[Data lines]
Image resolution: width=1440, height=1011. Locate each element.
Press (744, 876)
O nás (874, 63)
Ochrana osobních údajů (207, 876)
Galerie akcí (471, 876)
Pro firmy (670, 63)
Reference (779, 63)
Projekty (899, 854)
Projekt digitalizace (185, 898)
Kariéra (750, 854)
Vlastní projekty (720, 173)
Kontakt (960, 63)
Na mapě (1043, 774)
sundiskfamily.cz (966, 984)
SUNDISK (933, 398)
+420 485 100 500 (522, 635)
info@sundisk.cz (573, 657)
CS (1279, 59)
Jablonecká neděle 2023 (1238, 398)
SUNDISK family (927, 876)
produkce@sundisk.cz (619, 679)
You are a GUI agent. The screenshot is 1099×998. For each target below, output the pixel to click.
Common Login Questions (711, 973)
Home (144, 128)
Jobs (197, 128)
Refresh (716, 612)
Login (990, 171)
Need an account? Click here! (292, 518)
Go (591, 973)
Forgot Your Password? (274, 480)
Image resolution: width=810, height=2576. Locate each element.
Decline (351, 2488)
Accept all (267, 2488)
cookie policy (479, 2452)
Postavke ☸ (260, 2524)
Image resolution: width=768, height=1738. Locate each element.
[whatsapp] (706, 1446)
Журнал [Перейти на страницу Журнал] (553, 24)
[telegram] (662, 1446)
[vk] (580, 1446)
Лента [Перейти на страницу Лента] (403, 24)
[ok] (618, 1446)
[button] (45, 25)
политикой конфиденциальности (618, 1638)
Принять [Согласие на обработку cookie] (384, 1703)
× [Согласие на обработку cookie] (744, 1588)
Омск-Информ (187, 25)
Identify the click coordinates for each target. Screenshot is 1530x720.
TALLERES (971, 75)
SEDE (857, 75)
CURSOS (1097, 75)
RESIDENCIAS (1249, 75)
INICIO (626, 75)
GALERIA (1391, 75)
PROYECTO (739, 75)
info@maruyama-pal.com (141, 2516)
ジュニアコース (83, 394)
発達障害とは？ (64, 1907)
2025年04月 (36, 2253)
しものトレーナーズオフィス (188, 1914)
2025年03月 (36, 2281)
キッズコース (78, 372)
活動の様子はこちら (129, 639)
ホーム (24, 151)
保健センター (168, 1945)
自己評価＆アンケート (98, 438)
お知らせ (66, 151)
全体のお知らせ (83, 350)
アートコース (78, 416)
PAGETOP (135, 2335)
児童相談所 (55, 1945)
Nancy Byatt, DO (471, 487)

▶ **PROBLEM**
Please rewrite all the records above, substituting "Screen size" for every occurrence of "Image resolution" and leaving everything else as it stands.

▶ **CORRECT RESPONSE**
Screen size: width=1440, height=1011. Locate each element.
Press (744, 876)
O nás (874, 63)
Ochrana osobních údajů (207, 876)
Galerie akcí (471, 876)
Pro firmy (670, 63)
Reference (779, 63)
Projekty (899, 854)
Projekt digitalizace (185, 898)
Kariéra (750, 854)
Vlastní projekty (720, 173)
Kontakt (960, 63)
Na mapě (1043, 774)
sundiskfamily.cz (966, 984)
SUNDISK (933, 398)
+420 485 100 500 (522, 635)
info@sundisk.cz (573, 657)
CS (1279, 59)
Jablonecká neděle 2023 (1238, 398)
SUNDISK family (927, 876)
produkce@sundisk.cz (619, 679)
You are a GUI agent. The screenshot is 1099×998. For each target below, output the pixel to click.
Common Login Questions (711, 973)
Home (144, 128)
Jobs (197, 128)
Refresh (716, 612)
Login (990, 171)
Need an account? Click here! (292, 518)
Go (591, 973)
Forgot Your Password? (274, 480)
Screen size: width=810, height=2576. Locate each element.
Decline (351, 2488)
Accept all (267, 2488)
cookie policy (479, 2452)
Postavke ☸ (260, 2524)
Screen size: width=768, height=1738. Locate each element.
[whatsapp] (706, 1446)
Журнал [Перейти на страницу Журнал] (553, 24)
[telegram] (662, 1446)
[vk] (580, 1446)
Лента [Перейти на страницу Лента] (403, 24)
[ok] (618, 1446)
[button] (45, 25)
политикой конфиденциальности (618, 1638)
Принять [Согласие на обработку cookie] (384, 1703)
× [Согласие на обработку cookie] (744, 1588)
Омск-Информ (187, 25)
Identify the click coordinates for each target. Screenshot is 1530x720.
TALLERES (971, 75)
SEDE (857, 75)
CURSOS (1097, 75)
RESIDENCIAS (1249, 75)
INICIO (626, 75)
GALERIA (1391, 75)
PROYECTO (739, 75)
info@maruyama-pal.com (141, 2516)
ジュニアコース (83, 394)
発達障害とは？ (64, 1907)
2025年04月 (36, 2253)
しものトレーナーズオフィス (188, 1914)
2025年03月 (36, 2281)
キッズコース (78, 372)
活動の様子はこちら (129, 639)
ホーム (24, 151)
保健センター (168, 1945)
自己評価＆アンケート (98, 438)
お知らせ (66, 151)
全体のお知らせ (83, 350)
アートコース (78, 416)
PAGETOP (135, 2335)
児童相談所 (55, 1945)
Nancy Byatt, DO (471, 487)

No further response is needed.